#### [YOUR OBJECTIVE]
From the entries that follow, reproduce exactly and only the lines from the line with "[Social CRM &" to the line with "Vanhusten päivätoiminta (254, 2529)", endpoints included.

DATASET CONTENT Block Start

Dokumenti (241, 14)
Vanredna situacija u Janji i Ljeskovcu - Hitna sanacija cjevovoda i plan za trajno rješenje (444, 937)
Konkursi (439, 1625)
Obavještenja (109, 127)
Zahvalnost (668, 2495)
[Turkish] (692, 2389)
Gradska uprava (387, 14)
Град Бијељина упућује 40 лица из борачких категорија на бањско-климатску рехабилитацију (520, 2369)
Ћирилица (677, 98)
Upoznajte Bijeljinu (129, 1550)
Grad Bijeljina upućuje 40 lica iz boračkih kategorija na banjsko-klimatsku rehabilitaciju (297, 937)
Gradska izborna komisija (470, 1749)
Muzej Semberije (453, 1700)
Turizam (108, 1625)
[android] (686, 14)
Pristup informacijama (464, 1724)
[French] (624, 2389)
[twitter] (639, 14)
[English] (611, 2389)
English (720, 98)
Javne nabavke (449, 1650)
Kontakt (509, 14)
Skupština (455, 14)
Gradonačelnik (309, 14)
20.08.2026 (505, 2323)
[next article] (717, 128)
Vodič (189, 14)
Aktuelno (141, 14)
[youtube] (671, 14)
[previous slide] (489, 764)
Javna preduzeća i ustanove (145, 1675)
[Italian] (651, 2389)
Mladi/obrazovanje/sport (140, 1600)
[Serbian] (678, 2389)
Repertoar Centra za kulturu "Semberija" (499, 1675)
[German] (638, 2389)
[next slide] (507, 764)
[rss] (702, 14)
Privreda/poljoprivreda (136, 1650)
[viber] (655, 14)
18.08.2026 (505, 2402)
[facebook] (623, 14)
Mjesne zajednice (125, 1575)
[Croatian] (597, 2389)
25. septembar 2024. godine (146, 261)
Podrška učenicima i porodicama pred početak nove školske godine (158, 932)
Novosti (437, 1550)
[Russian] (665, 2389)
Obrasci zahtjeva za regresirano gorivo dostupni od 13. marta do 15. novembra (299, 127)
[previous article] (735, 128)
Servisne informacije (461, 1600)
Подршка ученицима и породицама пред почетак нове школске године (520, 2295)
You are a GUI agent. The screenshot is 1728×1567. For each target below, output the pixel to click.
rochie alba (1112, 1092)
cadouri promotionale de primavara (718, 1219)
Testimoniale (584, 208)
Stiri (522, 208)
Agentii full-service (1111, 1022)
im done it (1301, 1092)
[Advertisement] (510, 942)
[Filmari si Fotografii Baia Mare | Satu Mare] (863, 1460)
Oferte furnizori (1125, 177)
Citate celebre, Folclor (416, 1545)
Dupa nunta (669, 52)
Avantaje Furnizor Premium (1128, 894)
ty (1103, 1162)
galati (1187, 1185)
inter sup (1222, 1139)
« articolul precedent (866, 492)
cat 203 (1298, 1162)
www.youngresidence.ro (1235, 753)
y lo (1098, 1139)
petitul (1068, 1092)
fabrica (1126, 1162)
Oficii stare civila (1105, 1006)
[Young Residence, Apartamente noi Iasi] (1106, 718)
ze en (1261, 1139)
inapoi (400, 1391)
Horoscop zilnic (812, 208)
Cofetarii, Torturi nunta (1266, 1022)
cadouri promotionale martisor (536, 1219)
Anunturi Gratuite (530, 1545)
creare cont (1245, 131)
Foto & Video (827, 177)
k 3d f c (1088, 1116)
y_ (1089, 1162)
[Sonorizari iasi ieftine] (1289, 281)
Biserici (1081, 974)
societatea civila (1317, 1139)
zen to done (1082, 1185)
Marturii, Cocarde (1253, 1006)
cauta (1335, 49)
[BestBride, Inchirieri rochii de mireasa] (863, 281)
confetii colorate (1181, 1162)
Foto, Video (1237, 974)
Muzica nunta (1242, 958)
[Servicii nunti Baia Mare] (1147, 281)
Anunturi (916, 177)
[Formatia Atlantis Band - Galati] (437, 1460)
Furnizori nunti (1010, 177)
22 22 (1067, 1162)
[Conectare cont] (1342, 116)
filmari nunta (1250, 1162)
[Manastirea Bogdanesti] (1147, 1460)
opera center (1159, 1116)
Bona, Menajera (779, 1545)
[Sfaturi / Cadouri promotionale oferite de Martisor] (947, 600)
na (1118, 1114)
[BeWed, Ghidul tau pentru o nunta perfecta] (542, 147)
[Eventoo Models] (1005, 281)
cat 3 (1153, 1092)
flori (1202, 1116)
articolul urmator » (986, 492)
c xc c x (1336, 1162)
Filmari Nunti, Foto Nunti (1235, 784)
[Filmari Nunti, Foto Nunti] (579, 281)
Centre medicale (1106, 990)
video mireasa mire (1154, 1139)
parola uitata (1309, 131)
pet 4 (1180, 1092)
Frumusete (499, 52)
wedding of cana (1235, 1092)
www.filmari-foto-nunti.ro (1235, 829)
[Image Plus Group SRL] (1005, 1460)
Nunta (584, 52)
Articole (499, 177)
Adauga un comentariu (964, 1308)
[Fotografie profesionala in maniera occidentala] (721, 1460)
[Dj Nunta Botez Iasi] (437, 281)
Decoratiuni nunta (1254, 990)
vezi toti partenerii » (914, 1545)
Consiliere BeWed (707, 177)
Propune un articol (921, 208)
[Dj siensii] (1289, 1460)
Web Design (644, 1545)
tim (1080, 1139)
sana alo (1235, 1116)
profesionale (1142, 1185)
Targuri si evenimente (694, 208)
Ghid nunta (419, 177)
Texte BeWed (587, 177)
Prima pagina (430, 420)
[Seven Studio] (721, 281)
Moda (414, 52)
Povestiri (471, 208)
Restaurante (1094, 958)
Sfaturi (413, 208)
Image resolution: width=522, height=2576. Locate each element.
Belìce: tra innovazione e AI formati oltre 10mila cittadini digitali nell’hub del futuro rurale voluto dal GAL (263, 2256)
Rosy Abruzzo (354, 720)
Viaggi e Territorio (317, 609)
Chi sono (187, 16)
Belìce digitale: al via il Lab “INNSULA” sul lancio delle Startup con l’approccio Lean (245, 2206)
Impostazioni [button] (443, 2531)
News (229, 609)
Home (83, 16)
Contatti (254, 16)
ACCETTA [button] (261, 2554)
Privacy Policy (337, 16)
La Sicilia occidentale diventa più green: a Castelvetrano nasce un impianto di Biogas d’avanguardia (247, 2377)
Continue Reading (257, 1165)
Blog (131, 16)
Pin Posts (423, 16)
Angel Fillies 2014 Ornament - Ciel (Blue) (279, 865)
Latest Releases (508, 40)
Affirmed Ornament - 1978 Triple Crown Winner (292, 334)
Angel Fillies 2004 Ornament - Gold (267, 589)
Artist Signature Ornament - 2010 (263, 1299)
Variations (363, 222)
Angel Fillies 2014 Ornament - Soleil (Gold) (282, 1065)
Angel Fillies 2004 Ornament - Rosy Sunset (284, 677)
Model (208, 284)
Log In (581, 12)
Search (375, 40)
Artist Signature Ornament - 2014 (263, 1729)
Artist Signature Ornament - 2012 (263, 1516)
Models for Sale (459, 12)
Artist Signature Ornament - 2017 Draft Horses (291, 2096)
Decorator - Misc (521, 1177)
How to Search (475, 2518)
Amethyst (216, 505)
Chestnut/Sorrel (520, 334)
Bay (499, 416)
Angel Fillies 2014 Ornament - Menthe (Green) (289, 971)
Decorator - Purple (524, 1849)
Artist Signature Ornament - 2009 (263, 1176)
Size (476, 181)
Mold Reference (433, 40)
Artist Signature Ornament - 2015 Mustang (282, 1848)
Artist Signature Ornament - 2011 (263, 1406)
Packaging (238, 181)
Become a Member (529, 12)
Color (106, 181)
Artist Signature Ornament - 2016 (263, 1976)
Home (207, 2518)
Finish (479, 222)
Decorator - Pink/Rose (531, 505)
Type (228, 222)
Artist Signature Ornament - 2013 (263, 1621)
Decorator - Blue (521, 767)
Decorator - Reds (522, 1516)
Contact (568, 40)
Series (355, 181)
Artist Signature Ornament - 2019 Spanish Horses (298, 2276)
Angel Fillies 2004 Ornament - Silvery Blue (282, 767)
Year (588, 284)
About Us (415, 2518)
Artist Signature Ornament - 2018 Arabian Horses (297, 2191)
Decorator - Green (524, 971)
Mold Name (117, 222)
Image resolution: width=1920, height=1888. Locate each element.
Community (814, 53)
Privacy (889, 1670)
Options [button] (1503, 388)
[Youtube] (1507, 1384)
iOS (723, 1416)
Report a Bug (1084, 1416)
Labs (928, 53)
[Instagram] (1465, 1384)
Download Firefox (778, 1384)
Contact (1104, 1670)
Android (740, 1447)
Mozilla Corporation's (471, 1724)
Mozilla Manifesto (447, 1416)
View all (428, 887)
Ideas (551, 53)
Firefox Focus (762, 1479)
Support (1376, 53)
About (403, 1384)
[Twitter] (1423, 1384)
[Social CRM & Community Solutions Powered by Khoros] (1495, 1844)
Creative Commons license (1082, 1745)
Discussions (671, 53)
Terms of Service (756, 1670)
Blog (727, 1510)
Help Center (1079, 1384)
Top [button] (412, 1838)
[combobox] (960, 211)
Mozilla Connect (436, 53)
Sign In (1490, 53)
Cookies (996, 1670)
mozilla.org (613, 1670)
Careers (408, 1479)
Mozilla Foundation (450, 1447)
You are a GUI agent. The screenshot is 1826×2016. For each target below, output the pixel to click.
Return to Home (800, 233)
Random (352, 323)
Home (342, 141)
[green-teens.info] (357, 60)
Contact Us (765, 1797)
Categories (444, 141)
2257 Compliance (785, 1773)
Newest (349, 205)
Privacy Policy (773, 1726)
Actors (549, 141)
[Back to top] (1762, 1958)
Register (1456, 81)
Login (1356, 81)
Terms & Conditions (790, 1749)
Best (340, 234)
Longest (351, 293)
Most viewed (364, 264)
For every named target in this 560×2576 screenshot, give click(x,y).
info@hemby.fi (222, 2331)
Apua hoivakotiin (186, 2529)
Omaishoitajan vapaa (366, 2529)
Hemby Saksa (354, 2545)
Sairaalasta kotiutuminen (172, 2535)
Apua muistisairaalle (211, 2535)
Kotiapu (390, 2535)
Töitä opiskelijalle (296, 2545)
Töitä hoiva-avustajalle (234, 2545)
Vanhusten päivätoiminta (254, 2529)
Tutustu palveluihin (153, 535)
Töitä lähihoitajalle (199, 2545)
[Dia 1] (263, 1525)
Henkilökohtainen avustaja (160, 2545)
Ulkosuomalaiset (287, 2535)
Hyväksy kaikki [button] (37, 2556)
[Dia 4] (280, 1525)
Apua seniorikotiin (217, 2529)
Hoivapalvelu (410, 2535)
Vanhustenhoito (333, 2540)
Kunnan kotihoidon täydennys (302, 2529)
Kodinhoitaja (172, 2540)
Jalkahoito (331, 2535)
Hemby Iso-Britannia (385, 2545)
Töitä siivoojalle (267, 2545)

DATASET CONTENT Block End

#### [ANSWER BOX]
[Social CRM & Community Solutions Powered by Khoros] (1495, 1844)
Creative Commons license (1082, 1745)
Discussions (671, 53)
Terms of Service (756, 1670)
Blog (727, 1510)
Help Center (1079, 1384)
Top [button] (412, 1838)
[combobox] (960, 211)
Mozilla Connect (436, 53)
Sign In (1490, 53)
Cookies (996, 1670)
mozilla.org (613, 1670)
Careers (408, 1479)
Mozilla Foundation (450, 1447)
You are a GUI agent. The screenshot is 1826×2016. For each target below, output the pixel to click.
Return to Home (800, 233)
Random (352, 323)
Home (342, 141)
[green-teens.info] (357, 60)
Contact Us (765, 1797)
Categories (444, 141)
2257 Compliance (785, 1773)
Newest (349, 205)
Privacy Policy (773, 1726)
Actors (549, 141)
[Back to top] (1762, 1958)
Register (1456, 81)
Login (1356, 81)
Terms & Conditions (790, 1749)
Best (340, 234)
Longest (351, 293)
Most viewed (364, 264)
For every named target in this 560×2576 screenshot, give click(x,y).
info@hemby.fi (222, 2331)
Apua hoivakotiin (186, 2529)
Omaishoitajan vapaa (366, 2529)
Hemby Saksa (354, 2545)
Sairaalasta kotiutuminen (172, 2535)
Apua muistisairaalle (211, 2535)
Kotiapu (390, 2535)
Töitä opiskelijalle (296, 2545)
Töitä hoiva-avustajalle (234, 2545)
Vanhusten päivätoiminta (254, 2529)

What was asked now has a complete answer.